(Item coordinate data)
-- -- --

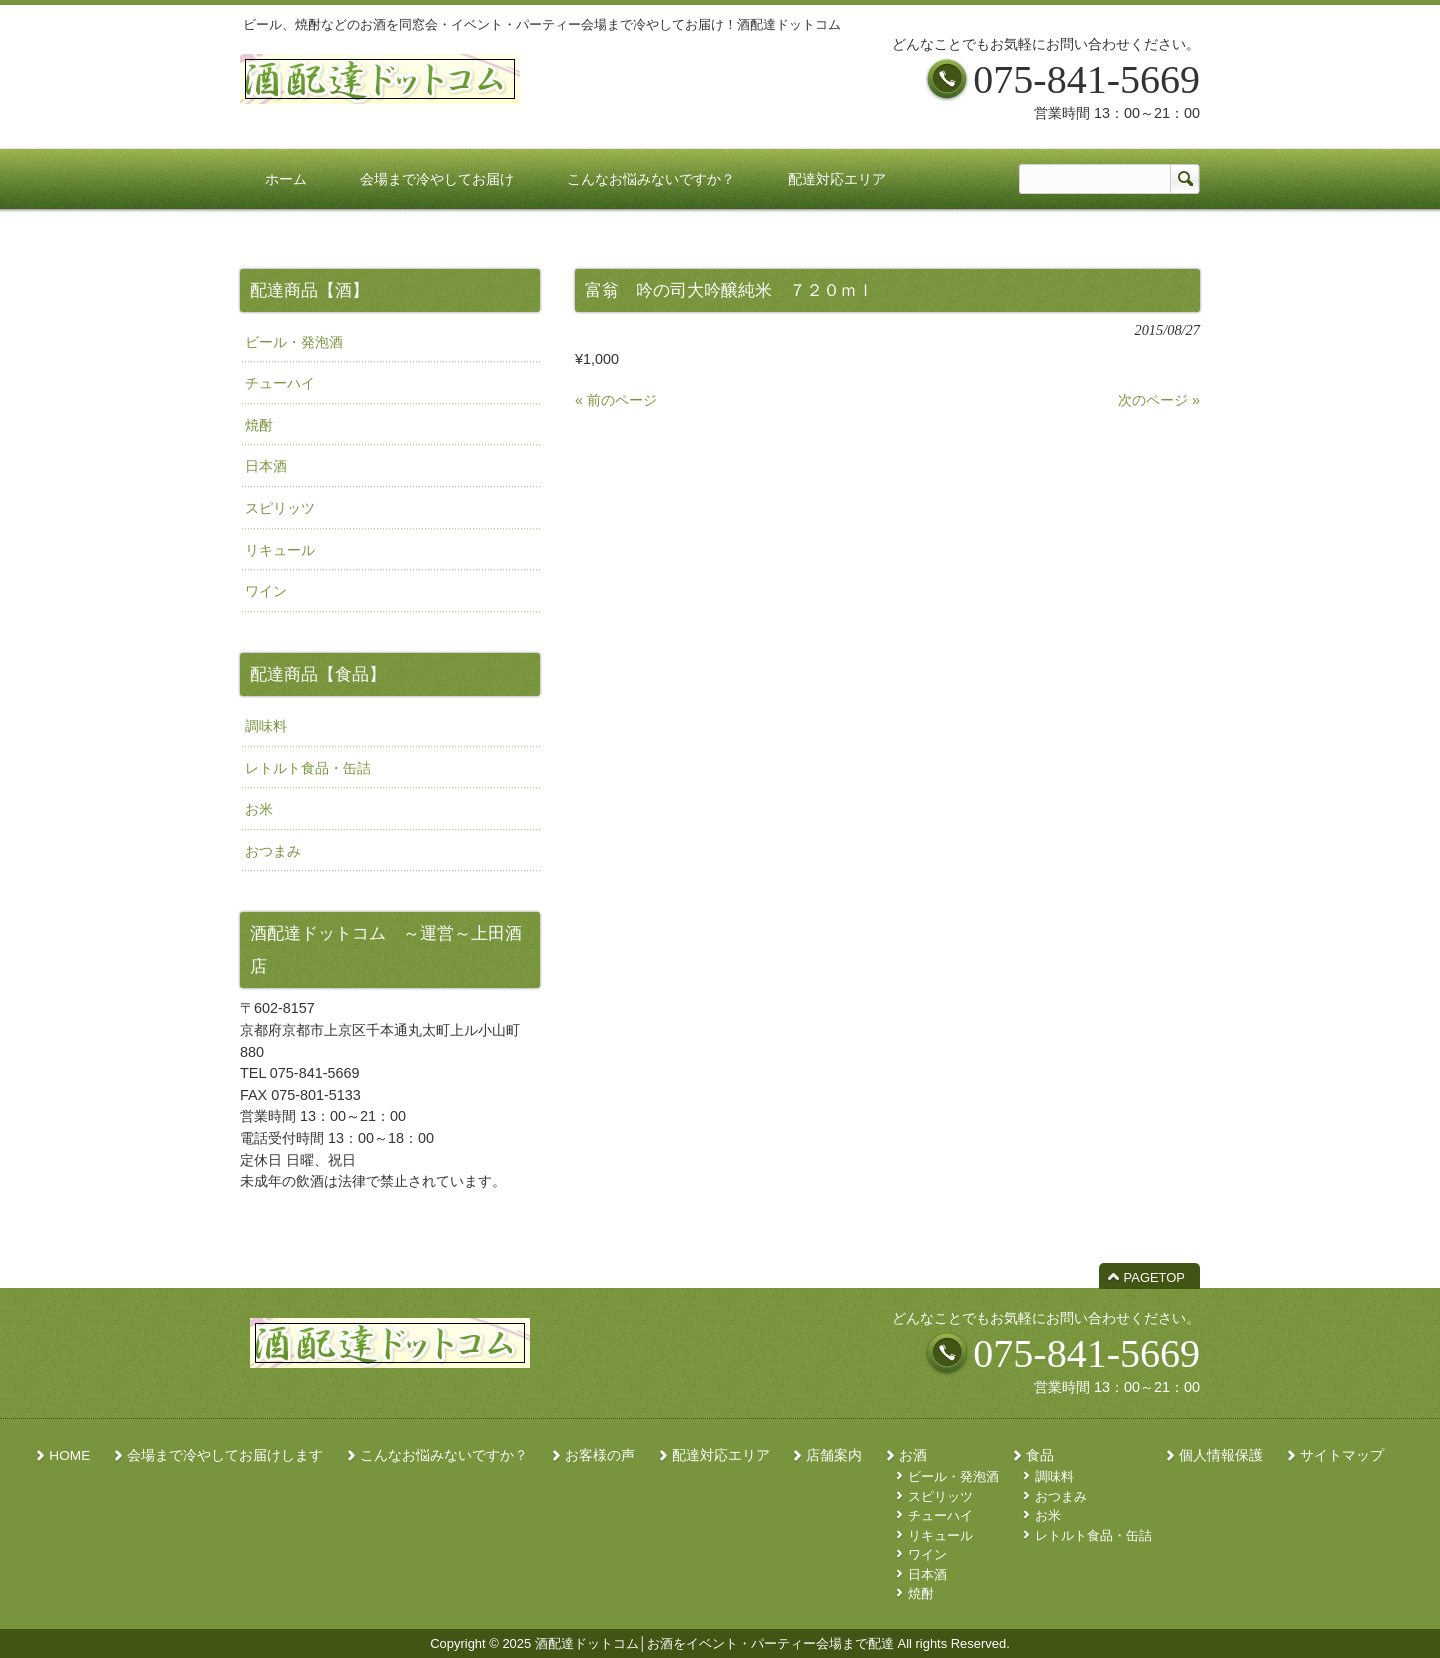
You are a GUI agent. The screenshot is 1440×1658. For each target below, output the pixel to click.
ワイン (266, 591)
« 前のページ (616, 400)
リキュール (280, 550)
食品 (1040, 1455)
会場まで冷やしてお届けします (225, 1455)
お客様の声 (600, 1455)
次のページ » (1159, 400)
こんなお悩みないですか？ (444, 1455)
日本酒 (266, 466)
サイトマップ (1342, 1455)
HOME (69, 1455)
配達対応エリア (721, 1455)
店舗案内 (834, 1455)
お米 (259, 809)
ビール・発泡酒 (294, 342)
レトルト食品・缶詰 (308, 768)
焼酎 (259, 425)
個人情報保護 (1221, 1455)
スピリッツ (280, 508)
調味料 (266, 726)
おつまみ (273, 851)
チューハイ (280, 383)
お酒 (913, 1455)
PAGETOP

-- -- --

Problem description: Render each line of the listing above as a row of a Markdown table with the columns Row and Line. Skip blank lines and leave out the picture.

The output:
| Row | Line |
|---|---|
| 1 | You are a GUI agent. The screenshot is 1440×1658. For each target below, output the pixel to click. |
| 2 | ワイン (266, 591) |
| 3 | « 前のページ (616, 400) |
| 4 | リキュール (280, 550) |
| 5 | 食品 (1040, 1455) |
| 6 | 会場まで冷やしてお届けします (225, 1455) |
| 7 | お客様の声 (600, 1455) |
| 8 | 次のページ » (1159, 400) |
| 9 | こんなお悩みないですか？ (444, 1455) |
| 10 | 日本酒 (266, 466) |
| 11 | サイトマップ (1342, 1455) |
| 12 | HOME (69, 1455) |
| 13 | 配達対応エリア (721, 1455) |
| 14 | 店舗案内 (834, 1455) |
| 15 | お米 (259, 809) |
| 16 | ビール・発泡酒 (294, 342) |
| 17 | レトルト食品・缶詰 (308, 768) |
| 18 | 焼酎 (259, 425) |
| 19 | 個人情報保護 (1221, 1455) |
| 20 | スピリッツ (280, 508) |
| 21 | 調味料 (266, 726) |
| 22 | おつまみ (273, 851) |
| 23 | チューハイ (280, 383) |
| 24 | お酒 (913, 1455) |
| 25 | PAGETOP |